I live by a simple mantra on the weekends… brunch.
It’s a ritual I religiously observe on Sundays, when you’ll find me at my favourite café indulging in eggs laden with a rich Hollandaise sauce and stacks of stacks of buttermilk pancakes, drenched in maple syrup or honeycomb butter.
But as someone who eats out on an all-too-regular basis (#foodielife), at times my body finds itself craving a lighter (but equally satisfying) alternative at home instead. On these occasions, I love having my friends over for a deliciously-healthy spread, which hits all the right notes without destroying any diets!
Here are some tips and tricks, if you’re looking to plan your own brunch-do with a healthy twist….
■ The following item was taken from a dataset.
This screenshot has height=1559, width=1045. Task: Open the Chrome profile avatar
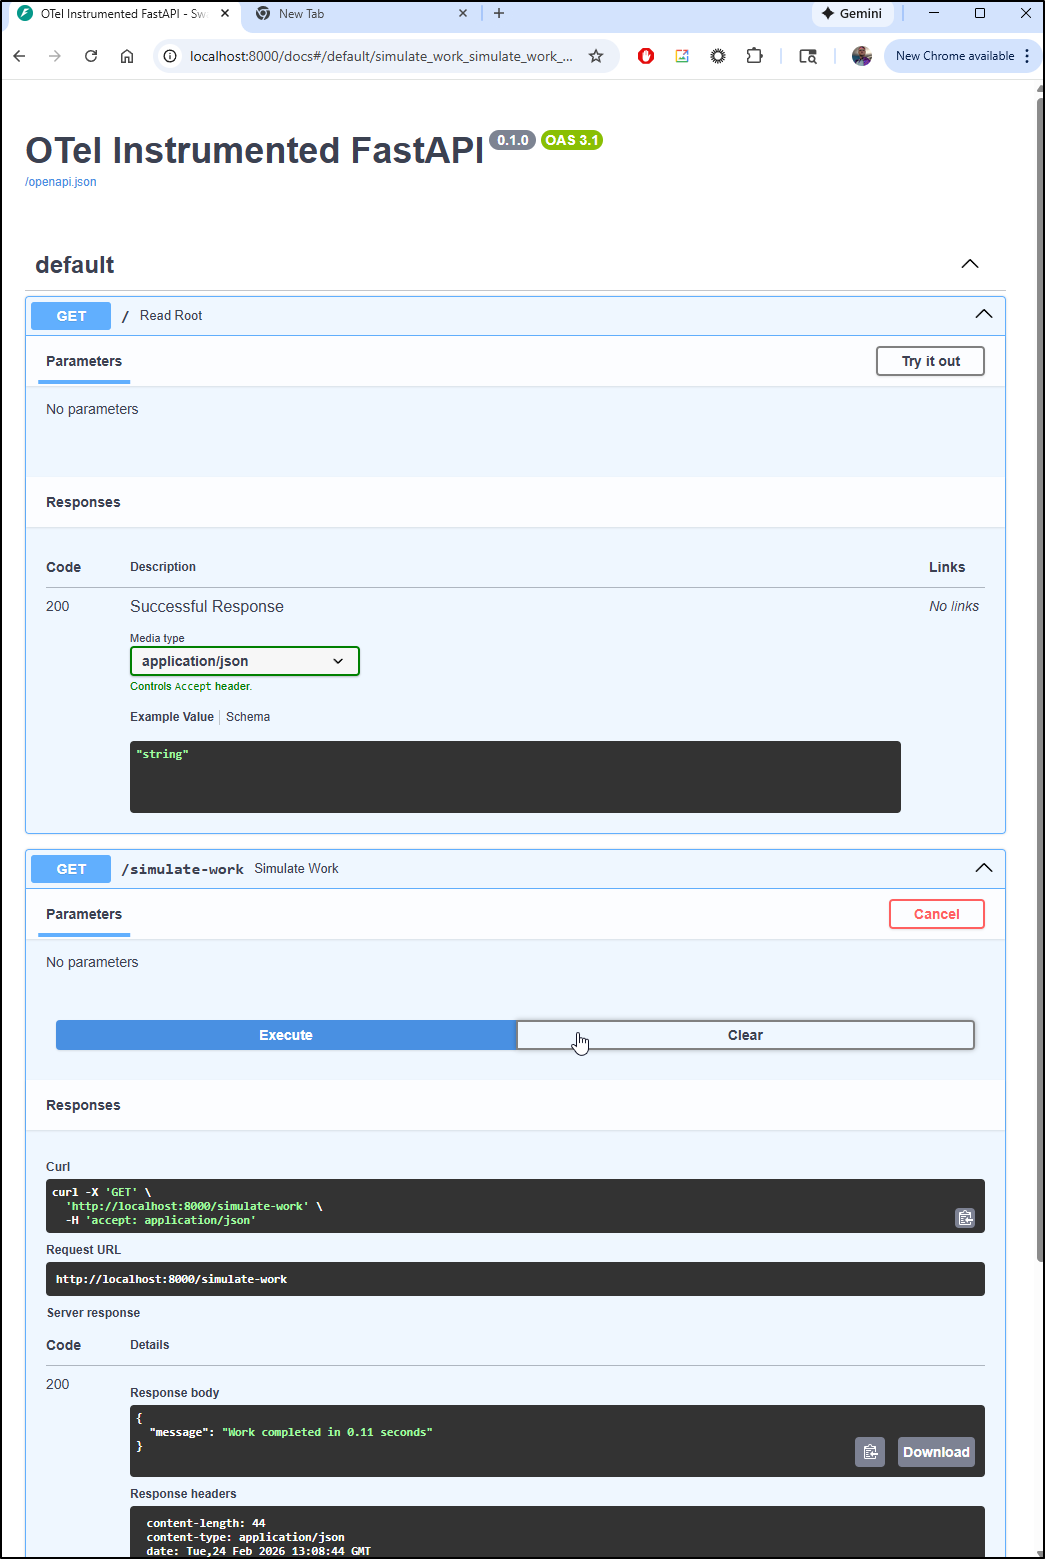(861, 56)
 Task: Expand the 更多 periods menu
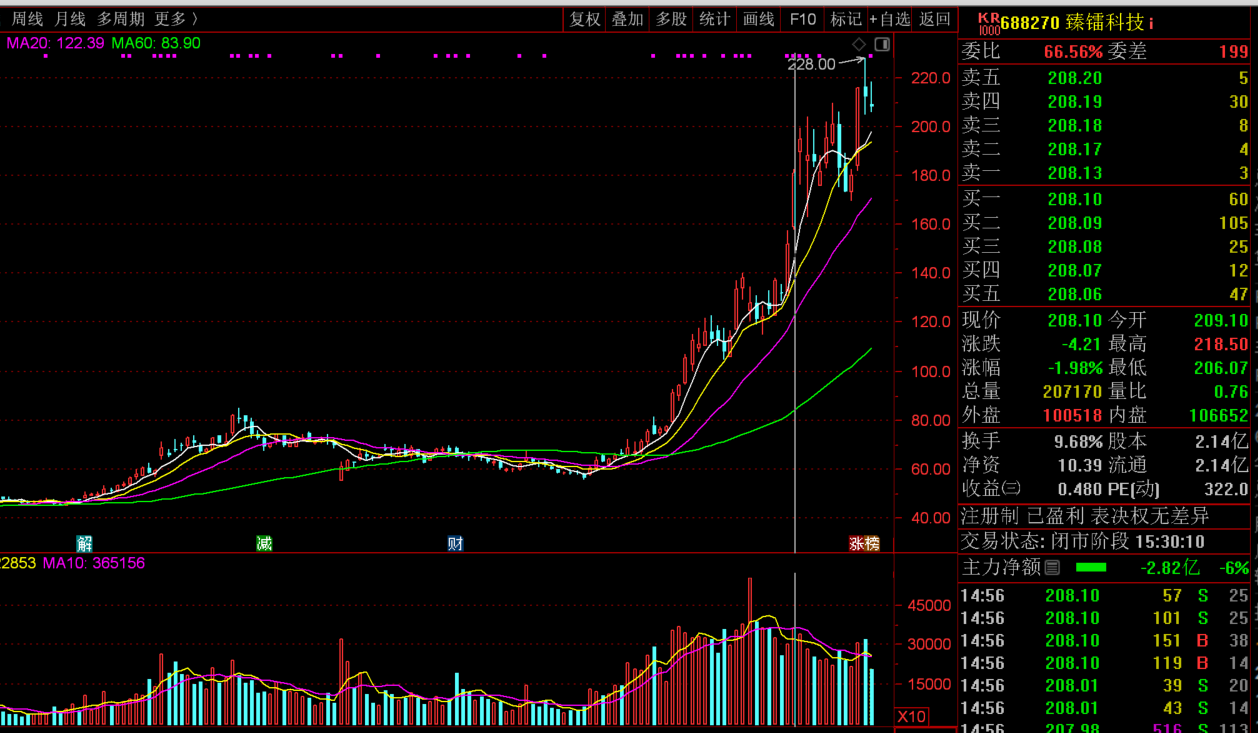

For starters – I substitute calorific corn-based tortilla chips with Foodhall’s baked beetroot and spinach version, piling on refried beans, fresh guacamole, a creamy yogurt-based dip (instead of a heavier sour cream) and crumbled feta for a moreish factor.
A paprika-spiked avocado hummus makes for a tasty side (with crunchy crudités to dunk in!), as do these lush beetroot and quinoa fritters, for which I rely on Kankana Saxena’s recipe. Her delicately layered quinoa salad never fails to impress my guests either, especially when served in mason jars.
Of course eggs are never amiss at brunch, and I love dishing up a shakshuka– a Middle-Eastern dish swimming with rich and fiery flavours. A crusty sourdough bread goes down a right treat on the side, to help mop up the excess sauces with!
As for pancakes and waffles, an oat-based batter or buckwheat mix (available at Foodhall) lend a healthier spin to these brunch staples, with honey and fresh berries adding a luscious touch.
There’s nothing like a refreshingly chilled watermelon and basil cooler to help wash it all down with on a muggy afternoon. But it wouldn’t really be brunch without a cocktail (or two) in hand… and Amrita Rana’s recipe for a cranberry pina colada is always a sure-fire way to get the party started!